刘文炳的马车渐渐消失在胡同口,常宇站在衙门前,抬头望了望夜空,繁星点点,远处屋脊上一只野猫两眼放着绿光,西边皇城巍峨如暗夜巨兽。
“待卑职伤愈之后,随扈大人左右,定让贼人难近十步!”吴中不知何时来到常宇身后:“今日洛玉失职还请大人海涵,念她军中有功网开一面轻责”。
常宇扭头看了他一眼,撇了撇嘴:“还没过门呢,就这么护啊,哎,我说你是不是太自以为是了,咱家何时要责罚洛玉了,她护卫有功若不是她拼死相救本督这命都没了,本督赏都来不及为何要责罚,又要你在这充好人”。

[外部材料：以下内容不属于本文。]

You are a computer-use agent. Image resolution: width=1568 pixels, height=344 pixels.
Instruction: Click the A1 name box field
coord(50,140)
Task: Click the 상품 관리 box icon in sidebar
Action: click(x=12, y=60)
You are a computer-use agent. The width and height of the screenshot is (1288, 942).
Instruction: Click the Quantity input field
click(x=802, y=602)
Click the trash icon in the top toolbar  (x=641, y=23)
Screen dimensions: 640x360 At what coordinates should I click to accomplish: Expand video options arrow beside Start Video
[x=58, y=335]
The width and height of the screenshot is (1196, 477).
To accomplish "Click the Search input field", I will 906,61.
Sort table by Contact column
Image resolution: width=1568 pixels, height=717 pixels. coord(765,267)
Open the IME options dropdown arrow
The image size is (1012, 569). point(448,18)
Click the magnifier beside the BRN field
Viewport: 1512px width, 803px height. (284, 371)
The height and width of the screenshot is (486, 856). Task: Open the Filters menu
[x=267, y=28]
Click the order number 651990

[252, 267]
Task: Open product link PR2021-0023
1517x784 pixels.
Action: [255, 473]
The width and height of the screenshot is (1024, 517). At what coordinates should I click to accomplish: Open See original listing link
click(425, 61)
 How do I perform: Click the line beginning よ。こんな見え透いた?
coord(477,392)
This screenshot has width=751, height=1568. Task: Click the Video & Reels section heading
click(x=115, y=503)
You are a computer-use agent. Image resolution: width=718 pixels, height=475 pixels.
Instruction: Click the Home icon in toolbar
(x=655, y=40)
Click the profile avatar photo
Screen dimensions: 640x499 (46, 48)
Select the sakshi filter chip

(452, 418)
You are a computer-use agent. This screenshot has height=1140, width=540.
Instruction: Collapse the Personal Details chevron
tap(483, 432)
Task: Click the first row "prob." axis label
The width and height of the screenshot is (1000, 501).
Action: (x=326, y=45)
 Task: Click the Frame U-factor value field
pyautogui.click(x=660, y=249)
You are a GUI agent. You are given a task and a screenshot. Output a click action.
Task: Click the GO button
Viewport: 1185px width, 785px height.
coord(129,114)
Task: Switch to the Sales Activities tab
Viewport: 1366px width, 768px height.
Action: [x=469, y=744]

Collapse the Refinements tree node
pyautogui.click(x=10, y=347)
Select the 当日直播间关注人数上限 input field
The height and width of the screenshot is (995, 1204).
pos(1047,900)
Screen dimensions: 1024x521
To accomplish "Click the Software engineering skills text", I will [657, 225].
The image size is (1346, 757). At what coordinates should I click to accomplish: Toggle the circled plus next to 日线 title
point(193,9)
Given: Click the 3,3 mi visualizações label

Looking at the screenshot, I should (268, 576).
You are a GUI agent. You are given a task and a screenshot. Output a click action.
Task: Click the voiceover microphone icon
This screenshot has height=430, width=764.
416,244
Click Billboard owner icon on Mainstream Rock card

额……吴中闹了个大脸红:“她护卫不力让厂公受了伤,难道……”
“本督受伤实乃贼人算计,本督又大了意,怎么能赖洛玉失职,这帽子本督可不给戴”。
吴中呼了口气:“卑职懂了,此乃贼子太过奸诈,只不过今日若是卑职随扈的话让厂公受伤了,这失责的帽子卑职是不是戴定了”。
“没错,本督就是如此偏爱你!”常宇哈哈大笑,转身走进衙门:“一天天的别玩那么多虚套,早点养好伤随本督出趟远门”。
“最多半月卑职便可恢复大半,大人就要去刀山火海卑职也誓死相随”吴中赶紧道。
常宇扭头看了吴中半响:“你变了”。
“木有啊,俺哪里变了”吴中摸摸自己的脸又摸摸肚子:“好像是变胖了些哦又或威猛了些”。
常宇叹息,好像也没变,还是那么的二逼。
烛火摇曳,常宇眯着眼看着手中茶杯,又瞧了瞧旁边的蒋全:“你打算如何查?”
“既是死士必为豪门豢养,京城虽说勋贵众多,但有实力可豢养死士以及和厂公有不死不休之仇的可就那么几家,偏偏咱们在这些人家里都安插了眼线,就不信瞧不出一丁点线索”。蒋全想来一下说道。
“豢养死士刺杀东厂提督这等大事,必为隐秘,若你就是盯不出一丁点儿线索呢”常宇又问。
“那便打草惊蛇,敲山震虎,卑职先下手让他们内乱,惊慌之下必露出马脚”蒋全眼中闪出一道狠意。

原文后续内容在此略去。